Last week, a report by the Constitution Project's Task Force on Detainee Treatment, which included two former senior US generals, and a Republican former congressman and lawyer, Asa Hutchinson, who served as administrator of the Drug Enforcement Agency from 2001 before being appointed in January 2003 as Undersecretary in the biggest division of the Department of Homeland Security, described the practice of torture by the US administration as "indisputable". The report also stated bluntly that the treatment and indefinite detention of the Guantánamo prisoners was "abhorrent and intolerable" and called for the prison camp to be closed by next year. Despite these findings the US administration continues to employ tactics that include:
The abuse of the prisoners' religious rights, such as the desecration of the Qur'an
■ The use of chemical sprays and rubber bullets to "quell unrest"
■ Regular and humiliating strip searches
■ Extremely long periods in total isolation
■ Interference in privileged client/attorney relationships
■ Lack of meaningful communication with relatives
■ Arbitrary imprisonment without charge or trial
The present hunger strikes are a result of the culmination of over a decade of systematic human rights violations and the closing of every legal avenue for release. The appalling methods of force-feeding several of the prisoners in a crude attempt at keeping them alive, by strapping down their arms, legs and heads to a chair and forcing a tube through their nostrils and forcing down liquid food into their stomachs, demonstrates the absence of any morals and principles the US administration may claim to have regarding these men.
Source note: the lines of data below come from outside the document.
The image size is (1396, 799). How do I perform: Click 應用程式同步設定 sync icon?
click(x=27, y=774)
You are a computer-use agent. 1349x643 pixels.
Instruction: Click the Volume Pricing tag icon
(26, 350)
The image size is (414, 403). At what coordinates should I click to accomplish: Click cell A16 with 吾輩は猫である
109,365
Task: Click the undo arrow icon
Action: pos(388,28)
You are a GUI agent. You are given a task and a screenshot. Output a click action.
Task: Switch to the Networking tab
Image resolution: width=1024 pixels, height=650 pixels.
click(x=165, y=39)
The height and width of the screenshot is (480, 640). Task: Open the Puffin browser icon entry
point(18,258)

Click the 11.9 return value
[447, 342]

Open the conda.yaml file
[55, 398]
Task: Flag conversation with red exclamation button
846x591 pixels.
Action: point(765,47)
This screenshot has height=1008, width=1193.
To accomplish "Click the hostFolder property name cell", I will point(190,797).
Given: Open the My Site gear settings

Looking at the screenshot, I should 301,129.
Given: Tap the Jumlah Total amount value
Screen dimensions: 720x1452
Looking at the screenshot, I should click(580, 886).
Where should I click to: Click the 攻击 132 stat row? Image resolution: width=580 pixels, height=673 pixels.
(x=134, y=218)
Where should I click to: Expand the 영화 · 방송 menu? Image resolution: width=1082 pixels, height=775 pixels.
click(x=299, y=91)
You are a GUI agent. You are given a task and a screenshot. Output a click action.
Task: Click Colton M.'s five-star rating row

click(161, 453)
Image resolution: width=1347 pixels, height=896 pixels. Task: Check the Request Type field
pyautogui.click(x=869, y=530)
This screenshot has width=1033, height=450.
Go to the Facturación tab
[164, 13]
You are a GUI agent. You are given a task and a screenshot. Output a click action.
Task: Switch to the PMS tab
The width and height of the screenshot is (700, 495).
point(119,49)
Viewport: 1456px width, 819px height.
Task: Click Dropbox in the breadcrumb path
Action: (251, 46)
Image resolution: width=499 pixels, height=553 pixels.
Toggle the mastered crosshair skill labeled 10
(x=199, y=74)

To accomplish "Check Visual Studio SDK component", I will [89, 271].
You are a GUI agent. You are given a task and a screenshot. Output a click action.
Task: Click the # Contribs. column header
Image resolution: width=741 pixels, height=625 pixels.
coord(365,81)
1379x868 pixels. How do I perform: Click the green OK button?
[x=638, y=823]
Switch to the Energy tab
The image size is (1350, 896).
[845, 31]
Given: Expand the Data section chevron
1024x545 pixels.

President Obama claimed he wanted to close Guantánamo and promised to do so. Four years after his initial promise, he has again acknowledged that Guantanamo is not necessary and must close. Speaking on 30 April 2013, the US president reaffirmed his commitment as it was, "not necessary to keep America safe, it is expensive, it is inefficient … it is a recruitment tool for extremists; it needs to be closed."
We hope that on this occasion, such words are not mere empty rhetoric, but a promise to be realised.
We make the following recommendations:
1 For the American medical profession to stop its complicity with abusive forced feeding techniques.
2 For conditions of confinement for detainees to be improved immediately.
3 That all detainees who have not been charged should be released and
4 That the military commissions process should be ended and all those charged should be tried in line with the Geneva Conventions.